O curta-metragem representa as pessoas LGBTQIA+ que sofrem com o medo e a ansiedade durante a quarentena

A produtora 7° Arte do Vale busca “protagonizar histórias que antes eram contadas pela visão heteronormativa”. Na foto, o protagonista Gleydson. Foto: Divulgação

Hoje (7), às 17h, a produtora 7° Arte do Vale lança seu novo curta-metragem caseiro, ‘’Ar”. Nele, é representado os medos que pessoas LGBTQIA+ sentem neste período de isolamento social. O projeto foi realizado a partir da aprovação do curta no edital de Cultura em Rede do Sesc Pernambuco. O curta-metragem estará disponível no canal do YouTube do Sesc.

O filme conta a história de Gleydson, artista gay, de 35 anos, que mora sozinho no bairro de Boa Viagem, no centro do Recife, e sofre com a solidão e o medo constante da morte. O personagem principal é interpretado por Marcelo Oliveira, integrante da produtora junto à William Oliveira. O estilo do curta se inspira nos gêneros de terror psicológico e slasher, populares durante os anos de 1980 e 1990.

O diretor do filme, William Oliveira conta sobre o recorte do filme, no qual trás a solidão e desamparo de pessoas LGBTQIA+: “muitos LGBTs estão tendo que conviver com seus familiares homofóbicos durante a quarentena. Além daqueles que moram só e não tem contato com seus familiares, por não o aceitarem. Esse cenário agrava sua solidão, ansiedade e depressão”.

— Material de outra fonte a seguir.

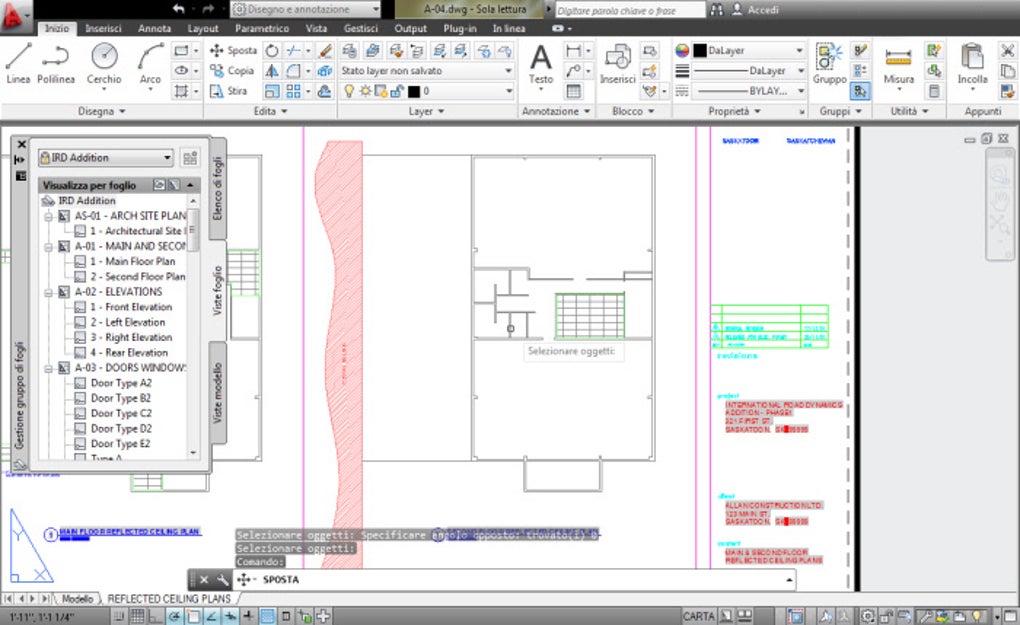Toggle the layer lightbulb on/off icon
This screenshot has width=1020, height=625.
(x=349, y=91)
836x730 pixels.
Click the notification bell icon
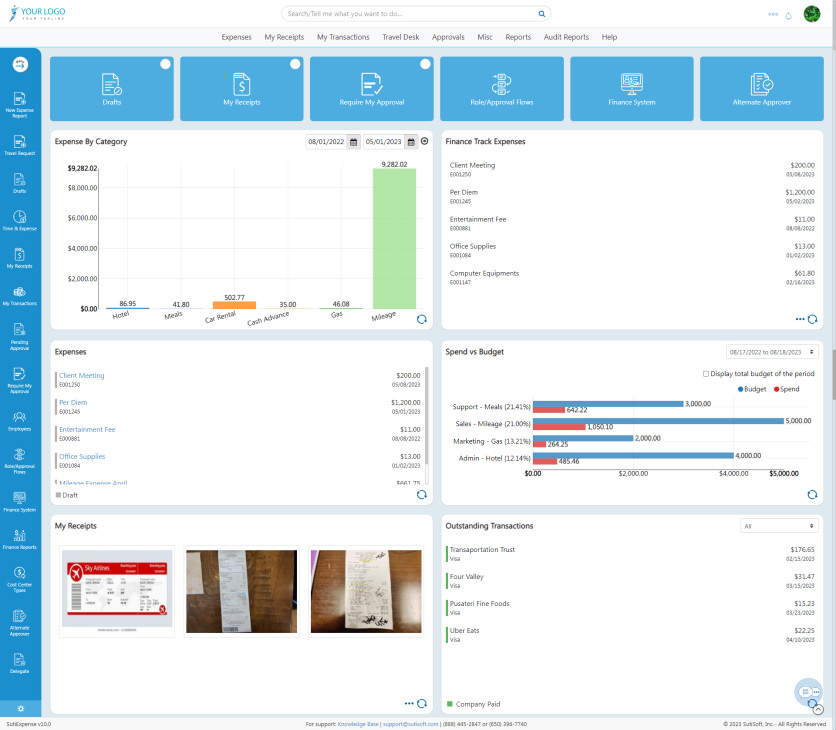[x=788, y=15]
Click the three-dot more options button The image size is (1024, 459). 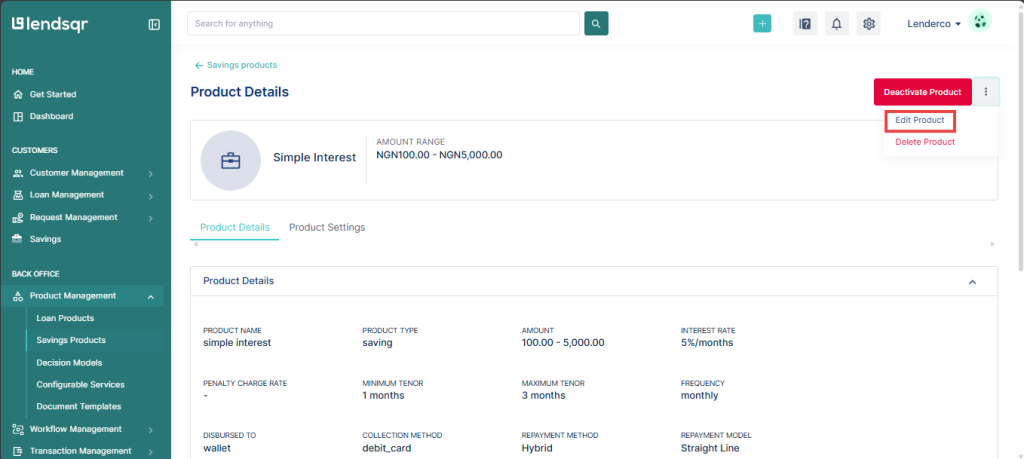[x=985, y=92]
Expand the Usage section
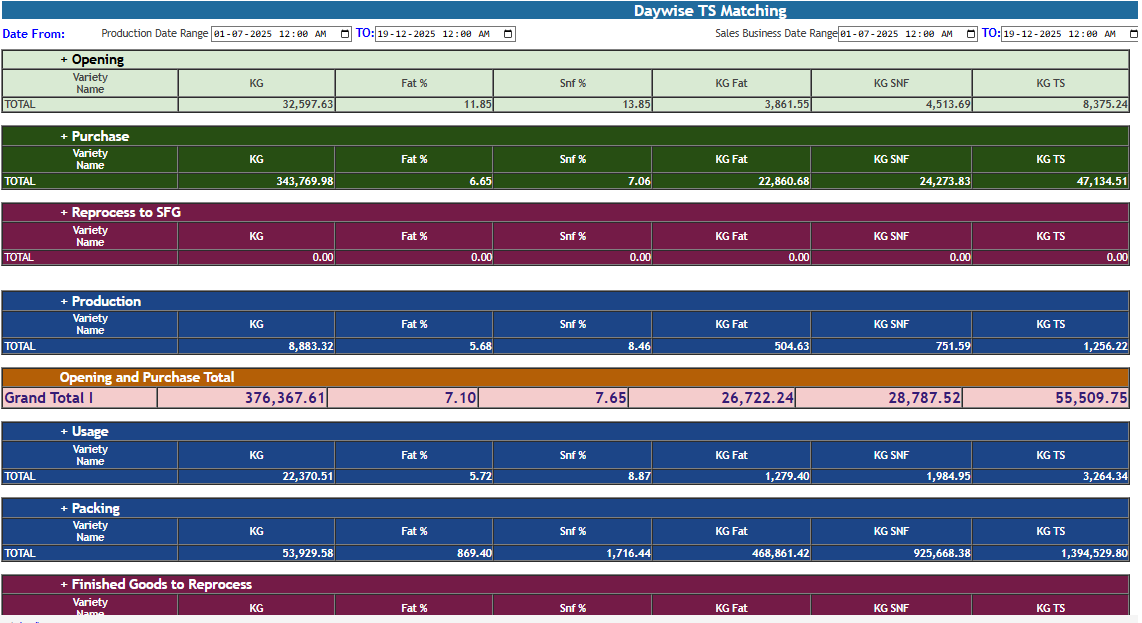The width and height of the screenshot is (1142, 623). [65, 432]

A história do curta é baseada no relato de amigos próximos e na experiência dos integrantes. “Recebi em um mesmo dia, a notícia da morte de um amigo e de um primo, ocasionadas pela COVID-19. Na mesma hora, o medo de morrer tomou conta de mim. Meu coração acelerou. Respirar ficou difícil. Tive a sorte de morar com meu companheiro e ele, com muita calma, mandou eu respirar”, relata William sobre uma das dores que o inspirou na criação do curta “Ar”. 

Sobre a produção durante a quarentena, o diretor menciona que produzir os curtas ajudou a controlar sua ansiedade. Ele frisa também a ideia de respirar em momentos difíceis, fazendo referência ao título do filme. Além do curta “Ar”, o casal produziu, durante os dias de isolamento, os curtas “A invasão“, “No toque” e “Bom ar” – que ainda será lançado.